Selon des sources proches du dossier, Embaló a quitté le Sénégal à bord d’un jet privé affrété par l’État congolais. Il est arrivé « en fin de matinée » à Brazzaville, où un dispositif sécuritaire discret mais renforcé a été déployé. D’après les autorités congolaises, l’ancien chef d’État est arrivé « pour y rester », sans qu’aucune durée de séjour n’ait été précisée.
Un départ dans un contexte de forte tension à Bissau
Le transfert d’Umaro Sissoco Embaló intervient trois jours après un coup d’État qui a secoué la Guinée-Bissau, plongeant le pays dans une nouvelle crise politique. Le président déchu avait d’abord été détenu par les putschistes, avant d’être transporté vers Dakar. Son arrivée à Brazzaville marque une nouvelle étape dans une situation encore volatile à Bissau.
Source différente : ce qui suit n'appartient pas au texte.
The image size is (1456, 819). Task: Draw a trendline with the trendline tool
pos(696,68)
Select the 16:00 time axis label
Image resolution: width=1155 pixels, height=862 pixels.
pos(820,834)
Les militaires ayant pris le pouvoir ont annoncé la suspension du processus électoral en cours et la mise en place d’un gouvernement de transition. À Bissau, la capitale reste sous tension : perquisitions, arrestations d’opposants et présence renforcée de milices ont été rapportées.
Condamnations internationales et pression diplomatique
L’Union africaine (UA) a immédiatement condamné le coup d’État et exigé la libération « immédiate et sans condition » d’Embalo et de tous les responsables arrêtés. La CEDEAO a également dénoncé la rupture de l’ordre constitutionnel et appelé à la restauration rapide des institutions démocratiques.
Au niveau international, plusieurs capitales africaines et partenaires bilatéraux suivent de près la situation, craignant une nouvelle déstabilisation durable dans un pays historiquement fragile.
Brazzaville, nouvelle terre d’accueil d’un président déchu
L’accueil d’Embalo par le Congo-Brazzaville apparaît comme un geste politique fort. Le pays de Denis Sassou-Nguesso s’est souvent positionné comme médiateur régional, mais cette décision soulève déjà des interrogations sur la portée diplomatique du soutien accordé à l’ancien président.
Aucune précision n’a encore été donnée sur le programme, la protection ou les conditions de résidence d’Embalo à Brazzaville. Toutefois, selon une source proche du gouvernement congolais, il aurait été accompagné de quelques membres de son entourage immédiat.
Une crise qui s’enlise
Pendant ce temps, en Guinée-Bissau, l’avenir politique demeure incertain. Entre accusations d’ingérence, rivalités internes, armée divisée et rupture du processus électoral, la transition s’annonce complexe. Les organisations régionales craignent un enlisement pouvant déstabiliser l’ensemble de la sous-région.
Alors que le Congo-Brazzaville accueille désormais l’ancien dirigeant, les regards restent tournés vers Bissau, où la junte militaire doit clarifier sa feuille de route et faire face à une pression internationale grandissante.